Assemblea dei soci Etruria Retail: relatori al tavolo presidenziale durante la presentazione dei risultati economici 2025.

Etruria Retail, nel 2025 le vendite al pubblico raggiungono i 450 milioni di euro

La cooperativa chiude l'anno con 3,1 milioni di utile e consolida il nuovo assetto strategico dopo l'ingresso nel gruppo Selex
Assemblea dei soci Etruria Retail: relatori al tavolo presidenziale durante la presentazione dei risultati economici 2025.

Etruria Retail conferma il suo posizionamento di rilievo nel panorama della grande distribuzione del Centro Italia. L’esercizio 2025, approvato dall’assemblea dei soci riunitasi a Siena, si è chiuso con un utile netto di 3,1 milioni di euro e un volume di vendite al pubblico consolidato che ha raggiunto i 450 milioni di euro. Un risultato che testimonia la resilienza della cooperativa in una fase di profonda trasformazione organizzativa.
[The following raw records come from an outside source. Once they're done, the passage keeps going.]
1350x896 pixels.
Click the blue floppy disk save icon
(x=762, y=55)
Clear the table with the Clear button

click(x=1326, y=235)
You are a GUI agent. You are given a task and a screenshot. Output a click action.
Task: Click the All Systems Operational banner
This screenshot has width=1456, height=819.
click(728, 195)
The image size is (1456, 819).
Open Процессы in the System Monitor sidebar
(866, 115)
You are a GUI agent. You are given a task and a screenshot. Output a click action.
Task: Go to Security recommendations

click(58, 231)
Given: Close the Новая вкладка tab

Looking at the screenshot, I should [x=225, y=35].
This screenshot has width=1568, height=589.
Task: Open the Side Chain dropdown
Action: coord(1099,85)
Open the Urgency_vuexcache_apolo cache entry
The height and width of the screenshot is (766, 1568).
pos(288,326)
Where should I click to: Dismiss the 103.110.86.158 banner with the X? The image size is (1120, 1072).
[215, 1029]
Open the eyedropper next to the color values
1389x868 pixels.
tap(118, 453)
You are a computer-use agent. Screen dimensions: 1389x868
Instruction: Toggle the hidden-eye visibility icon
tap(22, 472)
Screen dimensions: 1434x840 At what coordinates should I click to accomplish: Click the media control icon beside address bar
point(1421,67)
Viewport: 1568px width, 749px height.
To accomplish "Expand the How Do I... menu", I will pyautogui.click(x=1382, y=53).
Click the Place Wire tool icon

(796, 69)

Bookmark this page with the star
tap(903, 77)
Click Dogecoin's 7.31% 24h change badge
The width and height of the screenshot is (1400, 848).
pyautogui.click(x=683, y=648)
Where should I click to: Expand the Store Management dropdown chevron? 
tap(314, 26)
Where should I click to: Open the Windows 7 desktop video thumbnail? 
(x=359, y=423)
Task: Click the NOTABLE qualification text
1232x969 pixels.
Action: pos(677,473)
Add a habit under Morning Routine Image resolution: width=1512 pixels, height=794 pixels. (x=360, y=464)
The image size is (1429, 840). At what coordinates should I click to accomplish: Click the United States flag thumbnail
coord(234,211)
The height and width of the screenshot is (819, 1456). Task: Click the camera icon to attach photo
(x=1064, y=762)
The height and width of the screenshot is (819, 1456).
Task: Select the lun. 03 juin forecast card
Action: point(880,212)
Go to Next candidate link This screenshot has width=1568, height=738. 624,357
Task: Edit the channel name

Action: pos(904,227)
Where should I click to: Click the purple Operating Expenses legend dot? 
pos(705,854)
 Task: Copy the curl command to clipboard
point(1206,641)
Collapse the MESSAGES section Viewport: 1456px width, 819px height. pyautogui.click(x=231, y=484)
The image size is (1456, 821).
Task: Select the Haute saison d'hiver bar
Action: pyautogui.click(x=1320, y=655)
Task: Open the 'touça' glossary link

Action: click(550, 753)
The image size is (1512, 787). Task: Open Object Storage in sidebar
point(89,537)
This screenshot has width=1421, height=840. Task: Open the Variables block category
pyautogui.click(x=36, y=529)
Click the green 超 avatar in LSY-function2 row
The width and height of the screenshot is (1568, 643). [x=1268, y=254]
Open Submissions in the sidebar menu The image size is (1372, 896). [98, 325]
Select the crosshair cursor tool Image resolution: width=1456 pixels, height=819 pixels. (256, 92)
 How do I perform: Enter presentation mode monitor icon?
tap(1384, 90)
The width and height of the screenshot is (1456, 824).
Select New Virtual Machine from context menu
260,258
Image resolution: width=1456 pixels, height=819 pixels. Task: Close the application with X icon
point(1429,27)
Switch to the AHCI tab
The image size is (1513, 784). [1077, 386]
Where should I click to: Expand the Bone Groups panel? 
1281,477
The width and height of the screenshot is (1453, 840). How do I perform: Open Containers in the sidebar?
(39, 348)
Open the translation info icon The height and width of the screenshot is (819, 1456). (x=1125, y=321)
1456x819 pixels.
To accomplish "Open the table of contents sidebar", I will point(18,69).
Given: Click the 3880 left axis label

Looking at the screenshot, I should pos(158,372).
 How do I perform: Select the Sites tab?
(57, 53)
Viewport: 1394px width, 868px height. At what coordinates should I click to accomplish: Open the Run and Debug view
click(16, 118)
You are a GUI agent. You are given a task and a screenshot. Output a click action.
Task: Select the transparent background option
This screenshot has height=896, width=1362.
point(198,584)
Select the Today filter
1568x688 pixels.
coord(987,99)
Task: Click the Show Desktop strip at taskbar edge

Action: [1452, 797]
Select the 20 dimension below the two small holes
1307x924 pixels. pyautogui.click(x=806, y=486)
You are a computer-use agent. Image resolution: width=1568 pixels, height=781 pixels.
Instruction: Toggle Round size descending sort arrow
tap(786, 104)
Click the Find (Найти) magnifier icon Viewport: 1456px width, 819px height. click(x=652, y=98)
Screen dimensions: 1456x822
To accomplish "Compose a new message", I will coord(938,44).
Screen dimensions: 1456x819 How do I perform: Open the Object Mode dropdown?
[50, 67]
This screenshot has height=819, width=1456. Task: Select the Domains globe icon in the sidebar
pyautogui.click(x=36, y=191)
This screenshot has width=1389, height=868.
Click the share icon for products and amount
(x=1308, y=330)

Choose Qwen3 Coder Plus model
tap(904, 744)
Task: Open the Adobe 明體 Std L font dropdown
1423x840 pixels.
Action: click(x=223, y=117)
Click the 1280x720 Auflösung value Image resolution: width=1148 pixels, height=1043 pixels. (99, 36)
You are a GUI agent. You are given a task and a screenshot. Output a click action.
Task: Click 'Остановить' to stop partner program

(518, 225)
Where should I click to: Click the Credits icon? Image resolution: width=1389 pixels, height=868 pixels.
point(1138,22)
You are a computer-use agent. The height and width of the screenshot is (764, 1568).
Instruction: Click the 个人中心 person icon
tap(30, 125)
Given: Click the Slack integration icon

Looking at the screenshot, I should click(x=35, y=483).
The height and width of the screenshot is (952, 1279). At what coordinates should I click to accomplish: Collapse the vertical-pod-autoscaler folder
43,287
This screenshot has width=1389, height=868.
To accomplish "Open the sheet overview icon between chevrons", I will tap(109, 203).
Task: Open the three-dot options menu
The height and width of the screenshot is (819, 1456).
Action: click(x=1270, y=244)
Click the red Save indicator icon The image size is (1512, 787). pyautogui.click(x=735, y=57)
Equilibri finanziari e rete vendita

Tra i dati di bilancio, spicca la decisa riduzione dell’indebitamento finanziario netto, sceso a 10 milioni di euro rispetto ai 24,2 del 2024. Questo rafforzamento patrimoniale accompagna una rete di 305 punti vendita, capillare tra Toscana, Umbria, Lazio e Liguria, presidiata dai brand Famila, Super A&O e La Bottega Sapori & Valori. L’approccio orientato alla sostenibilità e all’innovazione ha visto l’apertura di 15 nuove unità a insegna e il consolidamento del format Sapori di Etruria, il progetto identitario che valorizza circa 4.000 referenze locali.

L’anno della svolta strategica

Il 2025 passerà alla storia per la cooperativa come l’anno del cambio di passo strategico. A seguito dell’accordo siglato con Unicomm, l’ingresso nel gruppo Selex ha dato il via a una massiccia operazione di rebranding: 305 punti vendita sono stati convertiti ai nuovi marchi in soli 37 giorni, un’operazione logistica di portata eccezionale. Il Direttore generale Luca Migliolaro ha sottolineato come la scelta di allinearsi a una rete nazionale, pur mantenendo salde le radici locali, rappresenti la chiave per affrontare le sfide future, dall’intelligenza artificiale alle dinamiche di mercato, senza mai smarrire la vocazione alla prossimità che caratterizza il servizio al cliente.